> PASSAGE FOR REVIEW:

+ + + +

Today I read. A lot.

When I got home I felt really lost. Zeke was using the computer, so I couldn't be online. I certainly couldn't do non-computer things while signed on to IM in case someone decided to talk to me. So I felt really disconnected when I went up to my room. I don't even have a stereo there (not that it would do me much good, as my CDs are all at school anyway).

So I got lots of reading done, having no distractions. I finished Seeing Like A State. It wasn't that much reading, and I would have just left it until I got back from break, but I need to use it in my anthropology paper that I'm writing over the next few days. I'm using it in my geography seminar paper, too. And as I think about my honors thesis (more on that in a bit), I think it will be key there as well.

Then I picked up Gold of the Gods, by everyone's buddy Erich von Däniken. I'm not entirely sure why. I think some part of me just needed to read something -- a book, preferrably -- that was inconsequential and had no bearing on anything for any class. Crackpot archaeology is always good for that. Although I could probably rationalise it somehow -- maybe saying that since von Däniken is unfortunately more widely known than, say, Tom Dillehay, I should be familiar enough with his ideas to be able to point out how patently absurd they are.

Then I started in on background research for my thesis. I decided suddenly a few weeks ago that I was going to do my project on Aboriginal fire ecology. I've had mixed luck with the sudden inspiration system of picking topics. My summer research fiasco started as an inspiration. So did the Oneida Land Claim GIS project that gave us so many problems. But my geography paper on the Aral Sea, which is working out ok, was conceived 20 minutes before I committed to it. So we'll see.

What I can say now is that, contrary to expectations, I'm finding myself interested in this. I don't mean to say I expected the whole project to be drudgery. But I had thought there would be a lot of boring background reading on how fire ecology works before I got to the good stuff about Aboriginal burning practices. Anthropology is great, but I thought the biology and physics of it would be a pain. But that isn't proving to be the case. Maybe it's just a matter of Rob Whelan being an accessible writer, as I'm sure some of the more technical papers on the subject would bore the crap out of me, but I'm genuinely interested in how fire works. I just need to keep this up for a few more months.

+ + + +

> DATASET EXCERPT:
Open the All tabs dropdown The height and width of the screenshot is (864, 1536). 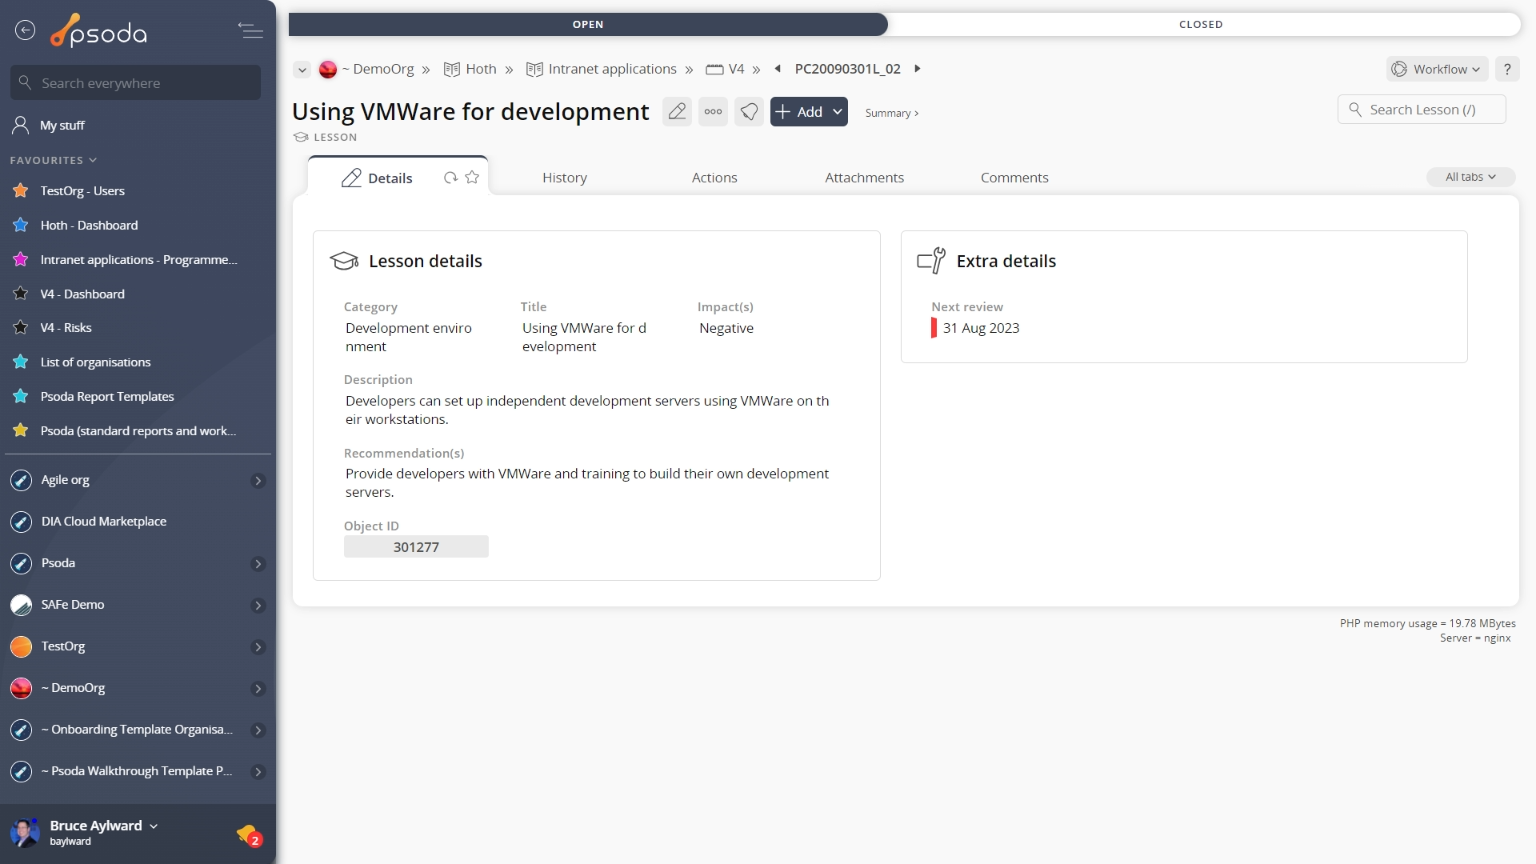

+ + + +

> ASSIGNED TASK 1:
Decide whether each statement below agrees with the journal entry. Answer yes or no for each, and quote the deciding words.
(a) The writer finished reading Seeing Like A State.
(b) The writer has a stereo in the upstairs room.
(c) The geography paper on the Aral Sea was conceived 20 minutes before the writer committed to it.
> ASSIGNED TASK 2: List every person named in the journal entry.
> ASSIGNED TASK 3: What topic did the writer choose for the honors thesis, according to the journal entry?

> ANSWER SPACE 1:
(a) Yes: "I finished Seeing Like A State."
(b) No: "I don't even have a stereo there"
(c) Yes: "my geography paper on the Aral Sea, which is working out ok, was conceived 20 minutes before I committed to it."

> ANSWER SPACE 2:
Zeke
Erich von Däniken
Tom Dillehay
Rob Whelan

> ANSWER SPACE 3: Aboriginal fire ecology.